Protest At Granville Boys High After Staff Member Reprimanded For Political Post

Protest At Granville Boys High After Staff Member Reprimanded For Political Post
Image: nogulagsagain/X

Students at a Granville Boys High School spent Wednesday morning protesting, after a staff member shared a post to social media about the pair of Bankstown Hospital nurses, and was consequentially told to work from home.

Sheikh Wesam Charkawi, a student support officer at Granville Boys High, and a convener of Muslim Vote, was “counselled about his obligations” by the NSW Education Department after posting a video on TikTok they claimed his post breached the department’s social media policy and code of ethics.

Charkawi accused political leaders of “selective moral outrage” after footage emerged of nurses from Bankstown Hospital allegedly saying they would refuse to treat Israeli patients, even if it meant killing them.

“The most revealing aspect of the political outrage is the speed, intensity, and coordination of the response from figures who have ben otherwise largely indifferent, weak, or outright complicit in enabling on mass atrocities,” he said in the video, which has since been taken deleted.

“This isn’t just hypocrisy, and it isn’t just a double standard… it’s an orchestrated moral framework where outrage is not dictated by the severity of an action but by the one who commits it.”

One of the nurses, 26-year-old Sarah Abu Lebdeh, was charged with three offences on Tuesday night, including threatening violence, using a carriage service to threaten to kill and using a carriage service to menace, harass or offend.

Charkwai was told by senior education department officials to “temporarily work from an alternate location”.

He has been a member of staff at Granville Boys High for more than a decade, is a prayer group leader at the school, and is a member of the Australian National Imams Council.

At 9am on Wednesday morning, students gathered at the front of the school alongside parents, where they listened to speeches in support of Charwiki. A video was recorded of the students chanting “Free Palestine” and “Allahu Akbar” (God is great).

Public sector staff reminded of duty to impartiality

NSW Education Minister Prue Car said school was not a place of protest.

“The best place for students in school is in class learning. That was not the case here and that is not acceptable.

“I am advised that there will be a full school assembly tomorrow morning where those expectations will be reinforced to the entire student body. Any student who does not comply with these expectations will be subject to appropriate disciplinary action from the school.

“It is my expectation that anyone who works in a NSW public school performs their duties impartially, apolitically and professionally as set out in the department’s code of conduct.”

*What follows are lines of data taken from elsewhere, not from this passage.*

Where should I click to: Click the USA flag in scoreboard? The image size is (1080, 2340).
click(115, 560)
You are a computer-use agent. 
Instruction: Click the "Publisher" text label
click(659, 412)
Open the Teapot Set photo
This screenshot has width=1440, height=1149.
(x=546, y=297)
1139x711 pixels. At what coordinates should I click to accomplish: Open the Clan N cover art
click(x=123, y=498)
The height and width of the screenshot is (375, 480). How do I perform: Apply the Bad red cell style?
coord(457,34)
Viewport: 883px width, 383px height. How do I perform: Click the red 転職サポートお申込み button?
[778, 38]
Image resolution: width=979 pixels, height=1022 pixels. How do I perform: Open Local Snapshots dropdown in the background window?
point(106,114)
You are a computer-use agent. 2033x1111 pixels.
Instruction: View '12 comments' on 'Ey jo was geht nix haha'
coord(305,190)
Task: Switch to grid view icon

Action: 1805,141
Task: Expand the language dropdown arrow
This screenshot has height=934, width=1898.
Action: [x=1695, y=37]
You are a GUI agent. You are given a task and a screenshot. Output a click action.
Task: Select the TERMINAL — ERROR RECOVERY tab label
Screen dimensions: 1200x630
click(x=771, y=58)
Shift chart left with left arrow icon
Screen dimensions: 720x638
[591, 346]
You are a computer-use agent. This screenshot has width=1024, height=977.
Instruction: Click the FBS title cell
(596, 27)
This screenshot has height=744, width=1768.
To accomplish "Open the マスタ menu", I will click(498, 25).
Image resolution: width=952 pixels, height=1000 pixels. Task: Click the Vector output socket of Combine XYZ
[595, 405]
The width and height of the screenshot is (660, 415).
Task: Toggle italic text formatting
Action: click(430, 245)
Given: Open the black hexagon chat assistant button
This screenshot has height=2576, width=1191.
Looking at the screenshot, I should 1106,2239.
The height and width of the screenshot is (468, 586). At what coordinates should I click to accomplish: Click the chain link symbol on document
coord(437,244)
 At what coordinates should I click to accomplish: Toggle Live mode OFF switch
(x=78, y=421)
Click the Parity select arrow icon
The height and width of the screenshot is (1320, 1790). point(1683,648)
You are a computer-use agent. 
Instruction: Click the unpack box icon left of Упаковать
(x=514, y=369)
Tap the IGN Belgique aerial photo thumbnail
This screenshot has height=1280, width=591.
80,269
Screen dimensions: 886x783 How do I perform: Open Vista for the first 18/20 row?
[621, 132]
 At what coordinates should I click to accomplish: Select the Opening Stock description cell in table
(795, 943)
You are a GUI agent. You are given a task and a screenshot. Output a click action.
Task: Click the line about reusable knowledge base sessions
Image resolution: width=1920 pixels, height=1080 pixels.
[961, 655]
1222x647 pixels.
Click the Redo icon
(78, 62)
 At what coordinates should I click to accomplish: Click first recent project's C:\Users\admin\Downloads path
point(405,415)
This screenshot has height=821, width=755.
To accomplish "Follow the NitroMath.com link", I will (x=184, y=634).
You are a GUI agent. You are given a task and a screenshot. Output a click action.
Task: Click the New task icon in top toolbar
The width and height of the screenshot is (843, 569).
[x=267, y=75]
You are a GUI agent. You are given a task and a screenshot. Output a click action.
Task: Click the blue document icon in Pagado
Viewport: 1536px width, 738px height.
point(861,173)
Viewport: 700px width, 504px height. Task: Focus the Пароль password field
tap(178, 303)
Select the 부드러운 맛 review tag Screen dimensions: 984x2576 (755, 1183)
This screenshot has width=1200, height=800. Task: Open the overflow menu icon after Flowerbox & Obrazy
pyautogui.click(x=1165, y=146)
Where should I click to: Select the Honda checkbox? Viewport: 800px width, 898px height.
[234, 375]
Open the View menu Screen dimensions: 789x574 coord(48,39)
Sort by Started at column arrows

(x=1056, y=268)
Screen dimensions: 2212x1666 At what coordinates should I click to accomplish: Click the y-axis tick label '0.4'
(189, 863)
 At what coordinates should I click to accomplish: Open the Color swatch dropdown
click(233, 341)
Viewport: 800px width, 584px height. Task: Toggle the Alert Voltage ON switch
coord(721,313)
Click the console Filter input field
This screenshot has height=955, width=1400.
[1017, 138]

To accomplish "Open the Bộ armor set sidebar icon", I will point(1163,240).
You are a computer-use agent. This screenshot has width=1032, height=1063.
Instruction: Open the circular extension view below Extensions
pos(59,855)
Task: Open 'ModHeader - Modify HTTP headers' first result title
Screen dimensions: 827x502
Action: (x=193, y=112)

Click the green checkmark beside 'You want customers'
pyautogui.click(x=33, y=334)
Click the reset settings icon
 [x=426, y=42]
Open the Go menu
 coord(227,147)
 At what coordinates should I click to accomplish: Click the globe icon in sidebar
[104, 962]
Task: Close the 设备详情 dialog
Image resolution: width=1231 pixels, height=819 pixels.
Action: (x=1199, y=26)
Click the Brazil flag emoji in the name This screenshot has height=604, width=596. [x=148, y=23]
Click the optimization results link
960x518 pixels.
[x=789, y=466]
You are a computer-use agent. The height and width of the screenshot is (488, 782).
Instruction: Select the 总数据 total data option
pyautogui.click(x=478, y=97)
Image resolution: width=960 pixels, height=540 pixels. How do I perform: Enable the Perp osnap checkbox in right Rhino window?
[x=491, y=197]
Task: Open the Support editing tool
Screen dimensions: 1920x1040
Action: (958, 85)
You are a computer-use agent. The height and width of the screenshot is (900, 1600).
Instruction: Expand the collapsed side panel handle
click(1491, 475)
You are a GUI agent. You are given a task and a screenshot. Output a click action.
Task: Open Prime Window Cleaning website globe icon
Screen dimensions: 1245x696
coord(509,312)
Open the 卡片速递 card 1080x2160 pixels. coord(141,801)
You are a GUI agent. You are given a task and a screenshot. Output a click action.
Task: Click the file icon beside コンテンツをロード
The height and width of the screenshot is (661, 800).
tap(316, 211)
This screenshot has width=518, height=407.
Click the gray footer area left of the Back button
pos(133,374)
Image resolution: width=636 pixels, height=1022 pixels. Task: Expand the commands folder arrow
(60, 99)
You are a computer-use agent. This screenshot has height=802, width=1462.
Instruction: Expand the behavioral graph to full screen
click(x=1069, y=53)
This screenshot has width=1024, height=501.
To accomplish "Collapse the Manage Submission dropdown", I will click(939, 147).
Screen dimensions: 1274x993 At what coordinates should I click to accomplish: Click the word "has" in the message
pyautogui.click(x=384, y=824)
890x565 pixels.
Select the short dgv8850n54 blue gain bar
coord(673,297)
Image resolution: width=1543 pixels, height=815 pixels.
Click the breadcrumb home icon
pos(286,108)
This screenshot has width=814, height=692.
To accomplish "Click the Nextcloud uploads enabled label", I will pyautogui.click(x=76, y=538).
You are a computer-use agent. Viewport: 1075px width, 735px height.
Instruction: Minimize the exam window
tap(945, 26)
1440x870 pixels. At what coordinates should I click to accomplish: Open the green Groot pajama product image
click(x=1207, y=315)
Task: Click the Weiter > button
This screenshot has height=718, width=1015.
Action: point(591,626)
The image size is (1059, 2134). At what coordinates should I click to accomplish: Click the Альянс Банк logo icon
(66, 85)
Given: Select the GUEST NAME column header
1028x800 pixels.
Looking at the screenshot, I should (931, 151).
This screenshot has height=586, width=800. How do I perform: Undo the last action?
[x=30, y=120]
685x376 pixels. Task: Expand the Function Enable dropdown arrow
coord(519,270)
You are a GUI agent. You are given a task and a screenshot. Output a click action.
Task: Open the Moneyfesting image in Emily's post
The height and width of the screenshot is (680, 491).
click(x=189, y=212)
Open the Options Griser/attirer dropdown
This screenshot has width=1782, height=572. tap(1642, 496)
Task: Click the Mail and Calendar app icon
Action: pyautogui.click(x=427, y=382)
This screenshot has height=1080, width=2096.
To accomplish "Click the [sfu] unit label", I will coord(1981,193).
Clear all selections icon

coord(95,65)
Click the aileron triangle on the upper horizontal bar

Advocacy group Teachers for Palestine, who also attended the protest in support of Chakawi, said on Wednesday night that the attack on him was “outrageous”, and that his comments did not break the social media policy.

“There was no similar level of outrage, or move to charge Alan Jones when he publicly said Prime Minister Julia Gillard ‘should be thrown out to sea in a chaff bag’ or when a conservative commentator Pru MacSween said on Sydney’s 2GB radio station that she wanted to ‘run over’ Muslim, Sudanese-Australian writer Yassmin Abdel-Magied,” they said in an Instagram post.

“There is no similar level of outrage, or any outrage, when Palestinian health workers are routinely tortured or executed by Israel. Nor was there any when senior Israeli ministers called for Gaza to be ethnically cleansed, or even nuked.”

NSW Premier’s department secretary Simon Draper and NSW Public Service Commissioner Kathrina Lo wrote a joint letter to public sector staff last week, saying they have “a duty to uphold the reputation of your department and the government sector as apolitical, impartial and professional”.

“This includes also in a private capacity in public forums, on social media, or when engaging in political or social issues. You have a right to express your views and support causes, but always with a mind to how it might impact on your role as a public servant and trust in our institutions by all members of the community,” the letter said.

When asked at NSW budget estimates what the Department of Education would do, Premier Chris Minns said “disciplinary matters have already been taken in relation to this individual by the department.”